| EXERCISE INSTRUCTIONS |
Every line below between the line holding "Viewport: 700px width, 603px" and the line holding "Select the Ext", inclusive, should be repeated exactly, and all other lines omitted.

____

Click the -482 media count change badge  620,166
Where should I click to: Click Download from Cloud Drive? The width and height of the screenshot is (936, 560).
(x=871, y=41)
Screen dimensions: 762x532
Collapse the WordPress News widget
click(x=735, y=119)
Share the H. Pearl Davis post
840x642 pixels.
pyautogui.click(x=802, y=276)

____

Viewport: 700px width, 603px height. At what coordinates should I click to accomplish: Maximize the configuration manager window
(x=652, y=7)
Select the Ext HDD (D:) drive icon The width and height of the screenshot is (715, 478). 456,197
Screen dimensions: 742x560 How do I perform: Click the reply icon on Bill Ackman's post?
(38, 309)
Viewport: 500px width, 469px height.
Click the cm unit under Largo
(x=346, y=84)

____

| ANSWER TO THE EXERCISE |
Viewport: 700px width, 603px height. At what coordinates should I click to accomplish: Maximize the configuration manager window
(x=652, y=7)
Select the Ext HDD (D:) drive icon The width and height of the screenshot is (715, 478). 456,197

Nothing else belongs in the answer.